**PROBLEM**: Reproduce the stretch of entries from the line containing "The width and height of the screenshot is (1225, 980)." through the end of the entries, both ends included, without changing anything.

Items from a data source:

+++++

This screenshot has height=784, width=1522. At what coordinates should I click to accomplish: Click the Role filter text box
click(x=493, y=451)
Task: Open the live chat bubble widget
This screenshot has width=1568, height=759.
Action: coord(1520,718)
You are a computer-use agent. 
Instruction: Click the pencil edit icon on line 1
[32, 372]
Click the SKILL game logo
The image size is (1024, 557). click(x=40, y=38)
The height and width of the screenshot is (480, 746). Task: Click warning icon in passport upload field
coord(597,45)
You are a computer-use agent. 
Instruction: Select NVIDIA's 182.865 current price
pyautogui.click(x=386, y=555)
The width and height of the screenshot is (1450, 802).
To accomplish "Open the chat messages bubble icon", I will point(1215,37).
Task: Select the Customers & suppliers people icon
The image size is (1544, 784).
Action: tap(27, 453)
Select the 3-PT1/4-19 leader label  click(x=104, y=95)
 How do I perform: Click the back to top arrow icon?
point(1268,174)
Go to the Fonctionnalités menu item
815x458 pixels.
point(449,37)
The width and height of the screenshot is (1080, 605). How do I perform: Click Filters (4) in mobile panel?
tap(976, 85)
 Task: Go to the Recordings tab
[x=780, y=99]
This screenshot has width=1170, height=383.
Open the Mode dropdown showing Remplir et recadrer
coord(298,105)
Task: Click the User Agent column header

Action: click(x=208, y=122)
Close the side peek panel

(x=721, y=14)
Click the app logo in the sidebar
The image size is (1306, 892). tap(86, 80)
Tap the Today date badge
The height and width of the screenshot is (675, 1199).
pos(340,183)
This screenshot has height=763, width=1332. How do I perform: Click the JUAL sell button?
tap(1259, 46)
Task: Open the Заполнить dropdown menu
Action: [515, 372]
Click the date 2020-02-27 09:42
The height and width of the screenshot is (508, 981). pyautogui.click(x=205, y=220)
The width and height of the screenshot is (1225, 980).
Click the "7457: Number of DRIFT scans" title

+++++

**EXERCISE OUTPUT**:
The width and height of the screenshot is (1225, 980).
Click the "7457: Number of DRIFT scans" title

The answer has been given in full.